Several years ago, at Harvard University, Dr. Robert Rosenthal conducted an intriguing experiment on “human expectation.” This particular experiment involved teachers and their students and started at the beginning of the school year.


Dr. Rosenthal called in three elementary teachers and told them that they had been selected above all the other teachers in the city because of their superior teaching ability – that observation and testing had shown that no teacher was better. They were asked to participate in a study using high I.Q. children. The ninety brightest students in the district were to be given them for one year, thirty pupils in each class. The study wished to measure academic growth when superior high-aptitude children were coupled with superior high- quality teachers. But there were two strict conditions: Neither the children nor the children’s parents were to ever know that an experiment was being conducted. The three teachers eagerly agreed – it was the chance of a lifetime. Well, needless to say, the student’s progress was phenomenal. The three classes completed the school year with the highest scores in the city – over a 90% average in every subject.


Only then was the real purpose of the experiment revealed. Not one of the three teachers, nor the ninety students, were of superior ability in any way. All had been chosen by computer completely at random. The only difference was what the teachers thought. In other words, what they expected of themselves and what they expected of their students!

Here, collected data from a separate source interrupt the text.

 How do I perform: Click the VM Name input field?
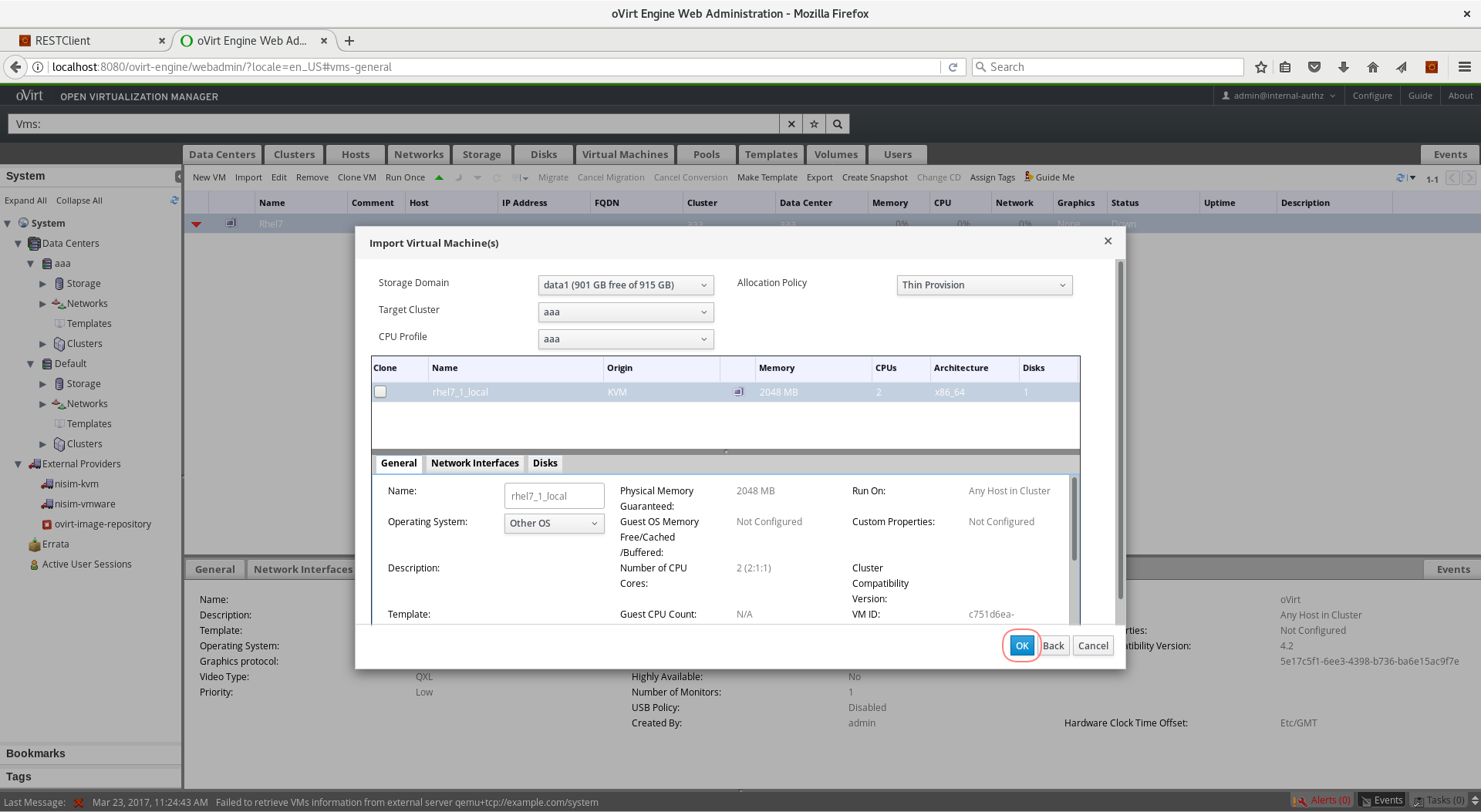point(553,497)
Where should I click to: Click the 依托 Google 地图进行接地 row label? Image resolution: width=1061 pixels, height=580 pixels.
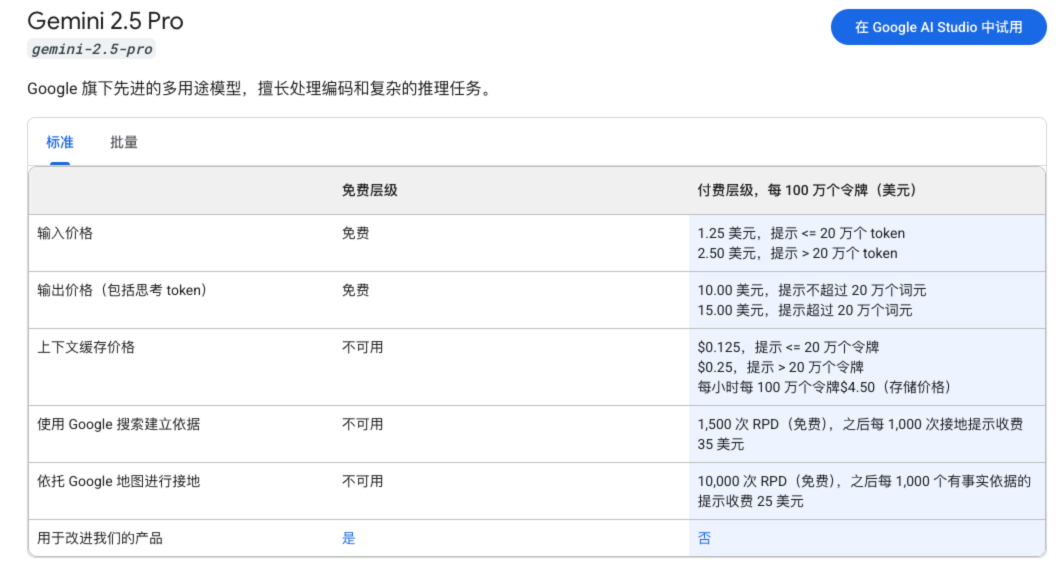point(118,481)
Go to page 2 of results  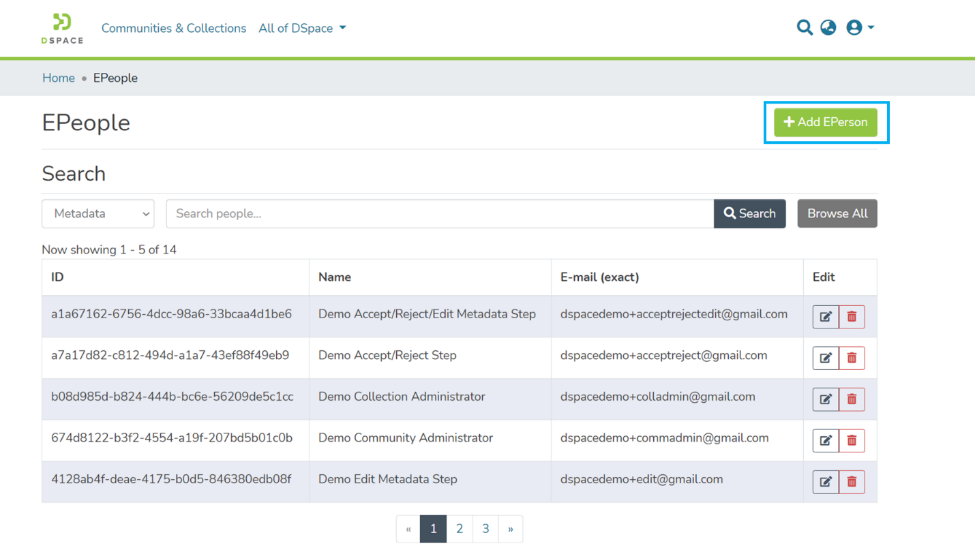(459, 529)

How you see and treat your people will reflect your attitude toward them, and will also influence their capability to perform. Michelangelo is said to have been pulling a block of granite in a cart down the street one afternoon. Someone called out, “What have you got?” He replied, “An angel that wants to come out.” What have you got, pastor? Do you have leaders waiting to be carved out of the ruff rock of humanity? Is there a David or Saul that’s only waiting for the “Man of God” to call them?


Allow this chapter to conclude with a simple, yet profound statement you may have read on a dime-store plaque:



Everyone Is A Potential Winner

Some People Are Disguised As Losers

Don’t Let Their Appearance Fool You.